Noch harscher – immerhin stellt er eine Klage beim Verfassungsgericht in den Raum – geht der Städtetags-Chef das Thema Inklusion an Schulen an. Während im Landtag noch eitel Freude und Sonnenschein über einen von allen Fraktionen gemeinsam erarbeiteten Gesetzentwurf (8100) zur Teilhabe von behinderten Kindern am normalen Schulunterricht herrscht, wirft Schaidinger Fragen zu den sich stellenden Problemen für die Kommunen auf. Diese stünden zur Forderung der EU-Konvention zu Rechten Behinderter und „wollen“ die Eingliederung von behinderten Kindern in die Regelschule. Was sie nicht wollen, ist, dass sie alleine für eine behindertengerechte Nachrüstung von Schulgebäuden und anderes aufkommen müssen. Der notwendige Auftrag komme vom Gesetzgeber. Dieser klare Fall von einer in der bayerischen Verfassung seit 2004 verankerten Konnexität („wer anschafft, der zahlt“) werde dadurch umgangen, dass die Eltern eines behinderten Kindes mit dem Aufnahmeantrag nicht wie man denken sollte zum Rektor (Kultusministerium, staatliche Aufgabe) sondern zum Bürgermeister (Kommune als Sachaufwandsträger) gehen müssen. Dessen Gemeinde würde dann verantwortlich für bauliche Veränderungen bis hin zu Beförderungskosten.
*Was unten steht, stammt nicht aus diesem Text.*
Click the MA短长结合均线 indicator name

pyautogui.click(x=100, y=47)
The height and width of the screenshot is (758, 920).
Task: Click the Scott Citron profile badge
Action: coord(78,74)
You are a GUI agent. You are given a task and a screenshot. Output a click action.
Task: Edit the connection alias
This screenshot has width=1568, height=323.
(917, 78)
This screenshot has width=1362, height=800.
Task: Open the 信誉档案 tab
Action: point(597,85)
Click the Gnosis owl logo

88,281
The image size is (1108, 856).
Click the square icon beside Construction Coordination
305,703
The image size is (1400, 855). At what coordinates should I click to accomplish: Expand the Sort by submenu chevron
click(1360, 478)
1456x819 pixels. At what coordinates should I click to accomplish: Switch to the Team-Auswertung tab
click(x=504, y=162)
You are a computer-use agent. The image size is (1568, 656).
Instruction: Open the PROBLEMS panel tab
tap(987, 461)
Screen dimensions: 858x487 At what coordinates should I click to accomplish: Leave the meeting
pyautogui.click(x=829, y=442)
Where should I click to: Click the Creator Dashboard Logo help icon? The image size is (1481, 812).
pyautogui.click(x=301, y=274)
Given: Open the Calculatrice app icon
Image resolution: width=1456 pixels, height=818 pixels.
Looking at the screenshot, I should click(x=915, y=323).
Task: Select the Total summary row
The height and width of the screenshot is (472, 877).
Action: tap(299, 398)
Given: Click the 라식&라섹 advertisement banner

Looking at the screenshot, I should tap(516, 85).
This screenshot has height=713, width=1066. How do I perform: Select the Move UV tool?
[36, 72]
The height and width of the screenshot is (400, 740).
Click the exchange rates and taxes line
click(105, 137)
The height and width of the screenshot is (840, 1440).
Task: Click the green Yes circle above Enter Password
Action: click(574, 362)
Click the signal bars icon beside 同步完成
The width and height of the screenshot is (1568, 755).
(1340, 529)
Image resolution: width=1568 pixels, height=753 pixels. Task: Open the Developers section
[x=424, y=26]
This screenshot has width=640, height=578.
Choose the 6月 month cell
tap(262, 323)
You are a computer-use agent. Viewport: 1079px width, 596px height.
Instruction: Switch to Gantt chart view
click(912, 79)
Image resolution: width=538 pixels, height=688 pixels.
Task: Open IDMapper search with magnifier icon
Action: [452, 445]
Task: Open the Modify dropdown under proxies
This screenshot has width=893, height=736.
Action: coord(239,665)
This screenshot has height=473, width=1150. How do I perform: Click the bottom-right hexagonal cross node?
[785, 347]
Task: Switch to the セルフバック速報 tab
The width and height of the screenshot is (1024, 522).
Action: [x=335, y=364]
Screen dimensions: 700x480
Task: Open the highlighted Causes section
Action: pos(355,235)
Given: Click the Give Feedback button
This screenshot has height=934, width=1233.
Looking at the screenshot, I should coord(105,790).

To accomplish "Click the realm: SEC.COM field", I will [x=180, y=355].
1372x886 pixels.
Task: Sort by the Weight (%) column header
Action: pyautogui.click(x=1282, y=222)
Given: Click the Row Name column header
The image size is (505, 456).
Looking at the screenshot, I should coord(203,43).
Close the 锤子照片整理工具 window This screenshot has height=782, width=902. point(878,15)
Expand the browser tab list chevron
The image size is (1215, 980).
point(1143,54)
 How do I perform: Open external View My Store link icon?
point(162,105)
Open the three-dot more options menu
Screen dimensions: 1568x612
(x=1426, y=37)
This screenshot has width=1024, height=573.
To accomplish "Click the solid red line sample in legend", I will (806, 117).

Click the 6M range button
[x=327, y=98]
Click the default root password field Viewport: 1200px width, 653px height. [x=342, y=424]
“Das Thema hat eine Reihe von hochbrisanten Aspekten“


Schaidinger widerspricht vorsorglich der Darstellung, die Schulen seien eh behindertengerecht ausgebaut. Wo, vor allem in älteren Schulgebäuden, gebe es die notwendigen Aufzüge? Außerdem erinnerte der Vorsitzende des Bayerischen Städtetags an die in den vergangenen Jahrzehnten von Staat, Gemeinden und Verbänden aufgebauten Förderschulen., die jetzt zum Teil leer stehen werden. Das Thema, so Schaidinger, „hat eine Reihe von hochbrisanten Aspekten“. Am Gesetzentwurf selbst sind noch Änderungen möglich. Am Donnerstag nächster Woche kommt es im Senatssaal des Landtags zu einer großen Verbandsanhörung. Experten aus 65 zugeladenen Organisationen werden Meinungen und Stellungnahmen vor dem Bildungsausschuss ausbreiten. Dieser will dann eine Woche später, am 28. Mai federführend über den Gesetzentwurf beraten.